Parsing picocli-based CLI usage output into structured data

I have a set of picocli-based applications that I'd like to parse the usage output into structured data. I've written three different output parsers so far and I'm not happy with any of them (fragility, complexity, difficulty in extending, etc.). Any thoughts on how to cleanly parse this type of semi-structured output?

The usage output generally looks like this:

Usage: taker-mvo-2 [-hV] [-C=file] [-E=file] [-p=payoffs] [-s=millis] PENALTY
                    (ASSET SPREAD)...
Submits liquidity-taking orders based on mean-variance optimization of multiple
assets.
      PENALTY             risk penalty for payoff variance
      (ASSET SPREAD)...   Spread for creating market above fundamental value
                            for assets
  -C, --credential=file   credential file
  -E, --endpoint=file     marketplace endpoint file
  -h, --help              display this help message
  -p, --payoffs=payoffs   payoff states and probabilities (default: .fm/payoffs)
  -s, --sleep=millis      sleep milliseconds before acting (default: 2000)
  -V, --version           print product version and exit

I want to capture the program name and description, options, parameters, and parameter-groups along with their descriptions into an agent:

public class Agent {
    private String name;
    private String description = "";
    private List<Option> options;
    private List<Parameter> parameters;
    private List<ParameterGroup> parameterGroups;
}

The program name is taker-mvo-2 and the (possibly multi-lined) description is after the (possibly multi-line) arguments list:

Submits liquidity-taking orders based on mean-variance optimization of multiple assets.

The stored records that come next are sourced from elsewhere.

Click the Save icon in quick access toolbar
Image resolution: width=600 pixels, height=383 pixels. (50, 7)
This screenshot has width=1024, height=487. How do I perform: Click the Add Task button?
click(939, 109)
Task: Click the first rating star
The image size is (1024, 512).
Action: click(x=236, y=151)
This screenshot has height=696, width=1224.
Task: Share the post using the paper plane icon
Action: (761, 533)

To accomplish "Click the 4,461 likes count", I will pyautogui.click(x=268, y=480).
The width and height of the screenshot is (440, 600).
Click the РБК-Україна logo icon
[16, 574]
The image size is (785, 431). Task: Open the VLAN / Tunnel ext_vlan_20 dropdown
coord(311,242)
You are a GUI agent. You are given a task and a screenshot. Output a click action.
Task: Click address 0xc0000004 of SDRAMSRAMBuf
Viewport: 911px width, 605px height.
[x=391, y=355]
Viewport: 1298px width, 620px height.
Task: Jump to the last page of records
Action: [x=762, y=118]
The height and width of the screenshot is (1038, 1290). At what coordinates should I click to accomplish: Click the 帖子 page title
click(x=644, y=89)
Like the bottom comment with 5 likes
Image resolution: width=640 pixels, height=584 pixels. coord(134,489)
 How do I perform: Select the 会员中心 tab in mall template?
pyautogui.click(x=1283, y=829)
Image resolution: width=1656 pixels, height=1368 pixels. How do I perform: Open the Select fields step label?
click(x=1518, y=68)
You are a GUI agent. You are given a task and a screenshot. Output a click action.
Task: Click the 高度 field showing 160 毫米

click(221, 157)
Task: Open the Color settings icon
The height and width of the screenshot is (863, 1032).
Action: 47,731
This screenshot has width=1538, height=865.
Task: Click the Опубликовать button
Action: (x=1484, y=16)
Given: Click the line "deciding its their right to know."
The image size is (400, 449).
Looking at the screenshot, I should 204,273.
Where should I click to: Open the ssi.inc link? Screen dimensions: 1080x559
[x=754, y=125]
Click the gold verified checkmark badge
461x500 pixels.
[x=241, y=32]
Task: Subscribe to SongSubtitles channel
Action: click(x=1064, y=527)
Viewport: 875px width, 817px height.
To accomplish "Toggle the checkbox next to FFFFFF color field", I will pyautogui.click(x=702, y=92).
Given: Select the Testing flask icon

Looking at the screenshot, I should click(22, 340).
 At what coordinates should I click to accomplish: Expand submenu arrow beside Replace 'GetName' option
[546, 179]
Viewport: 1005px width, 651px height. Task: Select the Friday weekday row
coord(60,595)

Options (in square brackets) should be parsed into:

public class Option {
    private String shortName;
    private String parameter;
    private String longName;
    private String description;

}

The parsed options' JSON is:

options: [ {
  "shortName": "h",
  "parameter": null,
  "longName": "help",
  "description": "display this help message"
}, {
  "shortName": "V",
  "parameter": null,
  "longName": "version",
  "description": "print product version and exit"
}, {
  "shortName": "C",
  "parameter": file,
  "longName": "credential",
  "description": "credential file"
}, {
  "shortName": "E",
  "parameter": file,
  "longName": "endpoint",
  "description": "marketplace endpoint file"
}, {
  "shortName": "p",
  "parameter": payoffs,
  "longName": "payoffs",
  "description": "payoff states and probabilities (default: ~/.fm/payoffs)"
}]

Similarly for the parameters which should be parsed into:

public class Parameter {
    private String name;
    private String description;

}

and parameter-groups which are surrounded by ( and )... should be parsed into:

public class ParameterGroup {
    private List<String> parameters;
    private String description;

}

The first hand-written parser I wrote walked the buffer, capturing the data as it progresses. It works pretty well, but it looks horrible. And it's horrible to extend. The second hand-written parser uses regex expressions while walking the buffer. Better looking than the first but still ugly and difficult to extend. The third parser uses regex expressions. Probably the best looking of the bunch but still ugly and unmanageable.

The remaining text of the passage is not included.